O Sr. Miranda Caiba (PS): -Sr. Presidente, Srs. Deputados: A proposta de lei n.º 174/V, através da qual se pretendem criminalizar comportamentos, acções ou omissões contrários aos princípios da ética desportiva com o fim de alterar a verdade, lealdade e correcção da competição desportiva ou seu resultado mereceu de um reputado penalista, o Professor Figueiredo Dias, em recente entrevista concedida a um órgão de comunicação social, o comentário de que, a ser aprovada tal criminalização, seria mais uma das originalidades portuguesas no campo do direito penal.
Também nós, pelas razões que adiante se enumeram, vemos com preocupação a aprovação desta proposta com cujo sentido, fundamentação e alcance não podemos estar de acorda
Em primeiro lugar, esta proposta constitui mais um passo grave, e grave no sentido de, claramente, se publicizar a actividade desportiva bem como as federações desportivas que organizam. Isto é, o Governo pretende enredar o movimento associativo desportivo num largo emaranhado de leis, regulamentos e normas, subtraindo-lhe competências que lhe são próprias, transferindo a problemática desportiva do campo do direito privado -onde, naturalmente, tem assento - para o campo do direito público com a consequência de que a sociedade civil desportiva tem cada vez menos espaço de manobra e autonomia e vê cada vez mais constrangida e reduzida a sua capacidade de intervenção.
O Governo sabe que, sob pena de a sua proposta de lei vir a ser declarada inconstitucional, não pode criminalizar comportamentos que decorram em qualquer competição desportiva, por isso no preâmbulo da sua proposta vem referir que apenas visa a actividade desportiva que se apresenta organizada, regulamentada e exercida através dos organismos que, por qualquer modo, detenham competência nesta matéria, ou seja, organizações desportivas oficiais. Fica-se, assim, a saber que para o Governo há organizações desportivas oficiais. Mas quais são? Não o diz a proposta de lei.
Atente-se agora no projecto de diploma que acompanha esta proposta e pela leitura do seu artigo 1.º fica-se a saber que o diploma se circunscreve à actividade desportiva organizada por organismos desportivos oficiais, os quais são, justamente, os que organizam as competições desportivas oficiais. E é bem de ver as competições desportivas oficiais são aquelas que, por sua vez, são organizadas pelos organismos desportivos oficiais.

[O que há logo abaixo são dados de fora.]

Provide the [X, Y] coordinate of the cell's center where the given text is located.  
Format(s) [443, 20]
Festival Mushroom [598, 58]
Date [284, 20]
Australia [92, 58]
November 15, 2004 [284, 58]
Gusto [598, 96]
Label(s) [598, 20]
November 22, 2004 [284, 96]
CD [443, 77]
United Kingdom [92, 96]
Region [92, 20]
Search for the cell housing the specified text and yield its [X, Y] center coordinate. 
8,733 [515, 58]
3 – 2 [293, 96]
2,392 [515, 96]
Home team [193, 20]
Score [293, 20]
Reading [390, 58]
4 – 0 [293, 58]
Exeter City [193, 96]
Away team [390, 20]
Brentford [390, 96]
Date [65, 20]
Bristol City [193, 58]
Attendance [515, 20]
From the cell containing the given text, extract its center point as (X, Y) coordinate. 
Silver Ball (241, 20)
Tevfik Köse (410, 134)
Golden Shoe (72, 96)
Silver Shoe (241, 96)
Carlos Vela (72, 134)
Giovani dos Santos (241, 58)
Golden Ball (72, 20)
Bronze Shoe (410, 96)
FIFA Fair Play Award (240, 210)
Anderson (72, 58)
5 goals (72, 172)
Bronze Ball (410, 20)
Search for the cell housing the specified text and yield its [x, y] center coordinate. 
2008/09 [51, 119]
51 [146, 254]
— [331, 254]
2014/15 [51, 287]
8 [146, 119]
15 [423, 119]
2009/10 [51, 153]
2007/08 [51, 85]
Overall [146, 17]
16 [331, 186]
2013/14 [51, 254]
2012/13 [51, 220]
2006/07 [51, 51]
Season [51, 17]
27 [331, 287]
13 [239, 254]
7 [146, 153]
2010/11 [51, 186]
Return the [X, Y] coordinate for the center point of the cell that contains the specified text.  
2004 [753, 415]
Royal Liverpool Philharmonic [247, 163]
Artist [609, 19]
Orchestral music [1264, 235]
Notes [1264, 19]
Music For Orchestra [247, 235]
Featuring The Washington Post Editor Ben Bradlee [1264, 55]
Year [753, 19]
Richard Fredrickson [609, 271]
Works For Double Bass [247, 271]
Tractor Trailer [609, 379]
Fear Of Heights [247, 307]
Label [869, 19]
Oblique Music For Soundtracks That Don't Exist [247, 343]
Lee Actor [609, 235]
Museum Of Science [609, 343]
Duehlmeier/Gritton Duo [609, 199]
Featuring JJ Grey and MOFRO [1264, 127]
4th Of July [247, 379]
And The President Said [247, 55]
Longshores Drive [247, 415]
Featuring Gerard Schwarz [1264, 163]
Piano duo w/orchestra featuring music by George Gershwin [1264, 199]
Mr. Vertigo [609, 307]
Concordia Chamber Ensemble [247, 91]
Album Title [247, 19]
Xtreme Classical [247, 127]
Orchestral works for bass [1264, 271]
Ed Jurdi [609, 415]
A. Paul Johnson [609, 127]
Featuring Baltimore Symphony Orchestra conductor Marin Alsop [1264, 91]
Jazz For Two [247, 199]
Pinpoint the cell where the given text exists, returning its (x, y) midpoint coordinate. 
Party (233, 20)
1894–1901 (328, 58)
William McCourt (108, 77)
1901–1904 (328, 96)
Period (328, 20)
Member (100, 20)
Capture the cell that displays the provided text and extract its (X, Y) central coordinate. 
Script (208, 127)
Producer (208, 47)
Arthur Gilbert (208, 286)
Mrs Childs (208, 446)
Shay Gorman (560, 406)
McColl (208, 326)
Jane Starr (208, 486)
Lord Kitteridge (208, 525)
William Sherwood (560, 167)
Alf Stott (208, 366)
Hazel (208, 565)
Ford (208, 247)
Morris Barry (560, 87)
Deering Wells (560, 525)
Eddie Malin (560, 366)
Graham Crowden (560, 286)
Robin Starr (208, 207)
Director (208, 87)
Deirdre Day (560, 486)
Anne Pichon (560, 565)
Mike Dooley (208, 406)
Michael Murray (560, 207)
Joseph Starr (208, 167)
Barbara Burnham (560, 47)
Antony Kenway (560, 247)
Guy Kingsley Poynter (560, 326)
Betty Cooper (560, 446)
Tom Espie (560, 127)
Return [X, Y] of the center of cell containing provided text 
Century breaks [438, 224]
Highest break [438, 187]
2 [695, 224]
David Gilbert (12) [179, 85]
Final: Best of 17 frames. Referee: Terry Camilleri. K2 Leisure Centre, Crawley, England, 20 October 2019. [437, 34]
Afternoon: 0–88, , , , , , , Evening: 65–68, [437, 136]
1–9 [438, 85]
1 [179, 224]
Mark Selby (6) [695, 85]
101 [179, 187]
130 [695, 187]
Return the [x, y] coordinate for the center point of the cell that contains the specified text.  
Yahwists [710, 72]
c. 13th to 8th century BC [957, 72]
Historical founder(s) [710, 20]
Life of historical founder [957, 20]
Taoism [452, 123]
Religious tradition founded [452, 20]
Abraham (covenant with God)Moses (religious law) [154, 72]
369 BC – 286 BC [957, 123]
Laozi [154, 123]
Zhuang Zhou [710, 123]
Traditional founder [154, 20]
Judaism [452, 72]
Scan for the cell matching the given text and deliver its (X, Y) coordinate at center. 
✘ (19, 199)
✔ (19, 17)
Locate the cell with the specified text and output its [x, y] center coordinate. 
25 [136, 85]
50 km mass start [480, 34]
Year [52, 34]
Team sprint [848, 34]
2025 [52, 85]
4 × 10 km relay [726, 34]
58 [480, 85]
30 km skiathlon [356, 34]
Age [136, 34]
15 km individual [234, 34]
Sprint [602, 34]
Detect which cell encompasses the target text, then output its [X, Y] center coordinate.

Não se conclua aqui que houve apenas falta de rigor jurídico ou falta de escrúpulo na preparação do diploma... Este tipo de abordagem do problema tem outra razão de ser. É que a presente proposta é cópia de uma lei que apenas existe num país -a Itália-, e o Governo sabe que não pode transpor para a realidade portuguesa essa lei italiana e não pode fazê-lo pela razão muito simples de que a Itália é o único país do mundo em que as federações desportivas são, por força da lei, órgãos de uma pessoa colectiva de direito público-o Comité Olímpico Nacional Italiano-e. por isso mesmo, são igualmente consideradas como pessoas colectivas de direito público.